** Exercise input follows **

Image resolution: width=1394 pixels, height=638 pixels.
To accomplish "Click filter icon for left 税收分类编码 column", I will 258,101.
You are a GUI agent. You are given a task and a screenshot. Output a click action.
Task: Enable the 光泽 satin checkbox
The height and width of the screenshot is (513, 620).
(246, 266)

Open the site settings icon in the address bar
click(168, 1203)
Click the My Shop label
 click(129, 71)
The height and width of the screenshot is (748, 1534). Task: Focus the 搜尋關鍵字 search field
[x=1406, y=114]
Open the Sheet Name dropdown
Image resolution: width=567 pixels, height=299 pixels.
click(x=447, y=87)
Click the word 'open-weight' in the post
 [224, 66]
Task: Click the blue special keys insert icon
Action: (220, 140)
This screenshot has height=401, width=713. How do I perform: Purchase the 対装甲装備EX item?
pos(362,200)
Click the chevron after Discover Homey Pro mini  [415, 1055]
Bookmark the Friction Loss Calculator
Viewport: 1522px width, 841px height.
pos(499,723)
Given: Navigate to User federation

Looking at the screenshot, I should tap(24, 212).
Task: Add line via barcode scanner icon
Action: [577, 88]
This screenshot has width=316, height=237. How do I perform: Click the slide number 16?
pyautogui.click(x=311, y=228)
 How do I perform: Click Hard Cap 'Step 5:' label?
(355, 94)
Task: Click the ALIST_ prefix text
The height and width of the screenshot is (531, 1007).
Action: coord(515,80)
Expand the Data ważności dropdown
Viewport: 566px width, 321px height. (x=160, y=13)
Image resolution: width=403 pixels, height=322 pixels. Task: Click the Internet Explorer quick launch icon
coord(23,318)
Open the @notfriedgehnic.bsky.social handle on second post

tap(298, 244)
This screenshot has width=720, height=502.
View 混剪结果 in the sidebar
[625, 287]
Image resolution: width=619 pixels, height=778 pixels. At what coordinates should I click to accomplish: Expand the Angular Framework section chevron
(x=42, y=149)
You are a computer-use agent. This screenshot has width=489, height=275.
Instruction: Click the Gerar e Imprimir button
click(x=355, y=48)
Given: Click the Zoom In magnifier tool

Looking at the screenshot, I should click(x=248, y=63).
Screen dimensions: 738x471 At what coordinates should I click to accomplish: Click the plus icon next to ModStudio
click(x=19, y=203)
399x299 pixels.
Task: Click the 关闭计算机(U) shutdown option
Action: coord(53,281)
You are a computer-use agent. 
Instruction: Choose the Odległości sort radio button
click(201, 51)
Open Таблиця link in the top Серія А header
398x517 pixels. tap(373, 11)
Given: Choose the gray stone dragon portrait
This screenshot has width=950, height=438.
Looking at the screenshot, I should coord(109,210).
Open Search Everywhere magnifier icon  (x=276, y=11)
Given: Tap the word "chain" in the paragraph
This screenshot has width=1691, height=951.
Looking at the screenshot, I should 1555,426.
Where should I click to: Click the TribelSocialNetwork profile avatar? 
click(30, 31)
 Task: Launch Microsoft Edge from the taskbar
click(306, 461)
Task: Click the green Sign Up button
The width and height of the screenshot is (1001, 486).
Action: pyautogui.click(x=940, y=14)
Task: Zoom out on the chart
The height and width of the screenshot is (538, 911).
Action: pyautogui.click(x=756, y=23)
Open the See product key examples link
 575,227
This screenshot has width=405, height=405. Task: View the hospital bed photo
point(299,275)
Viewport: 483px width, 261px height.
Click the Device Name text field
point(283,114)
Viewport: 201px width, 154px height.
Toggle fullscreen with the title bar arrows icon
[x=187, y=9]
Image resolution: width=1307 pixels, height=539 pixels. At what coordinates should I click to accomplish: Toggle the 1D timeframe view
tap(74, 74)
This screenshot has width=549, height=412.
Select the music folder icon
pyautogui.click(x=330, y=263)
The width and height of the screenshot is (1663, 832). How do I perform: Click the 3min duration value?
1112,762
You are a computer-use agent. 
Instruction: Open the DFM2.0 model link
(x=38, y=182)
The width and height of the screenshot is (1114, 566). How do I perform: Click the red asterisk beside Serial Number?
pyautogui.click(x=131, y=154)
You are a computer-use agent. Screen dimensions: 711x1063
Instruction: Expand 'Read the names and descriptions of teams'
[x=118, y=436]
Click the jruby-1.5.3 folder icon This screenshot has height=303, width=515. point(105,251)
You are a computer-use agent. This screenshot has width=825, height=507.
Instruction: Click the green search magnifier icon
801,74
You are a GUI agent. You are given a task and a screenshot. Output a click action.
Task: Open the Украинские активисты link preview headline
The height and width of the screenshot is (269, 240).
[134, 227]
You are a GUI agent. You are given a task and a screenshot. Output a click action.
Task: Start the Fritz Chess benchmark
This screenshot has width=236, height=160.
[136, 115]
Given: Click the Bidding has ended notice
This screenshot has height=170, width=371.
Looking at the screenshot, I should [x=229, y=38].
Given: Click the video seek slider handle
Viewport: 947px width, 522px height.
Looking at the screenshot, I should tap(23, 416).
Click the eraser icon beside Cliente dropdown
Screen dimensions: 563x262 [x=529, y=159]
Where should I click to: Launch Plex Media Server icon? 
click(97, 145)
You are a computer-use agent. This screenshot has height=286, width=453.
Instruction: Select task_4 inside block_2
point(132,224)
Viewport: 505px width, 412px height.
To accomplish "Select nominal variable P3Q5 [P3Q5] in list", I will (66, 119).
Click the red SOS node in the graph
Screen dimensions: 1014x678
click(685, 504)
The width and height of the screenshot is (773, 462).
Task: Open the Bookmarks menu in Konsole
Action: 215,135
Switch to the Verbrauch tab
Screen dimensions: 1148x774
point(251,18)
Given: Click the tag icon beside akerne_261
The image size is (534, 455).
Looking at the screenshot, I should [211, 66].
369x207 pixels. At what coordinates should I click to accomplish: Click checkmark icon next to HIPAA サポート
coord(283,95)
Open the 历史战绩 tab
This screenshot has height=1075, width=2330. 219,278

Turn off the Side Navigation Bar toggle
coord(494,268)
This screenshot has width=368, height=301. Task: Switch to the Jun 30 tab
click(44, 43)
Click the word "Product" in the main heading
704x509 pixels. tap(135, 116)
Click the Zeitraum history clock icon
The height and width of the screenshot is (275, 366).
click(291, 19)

** End of Exercise input **

[Exercise description]
If a line in the records contains the string "computer", copy it out.

[Answer for this exercise]
You are a computer-use agent. This screenshot has width=489, height=275.
You are a computer-use agent. 
You are a computer-use agent. 
You are a computer-use agent. Screen dimensions: 711x1063
You are a computer-use agent. This screenshot has width=825, height=507.
You are a computer-use agent. This screenshot has height=286, width=453.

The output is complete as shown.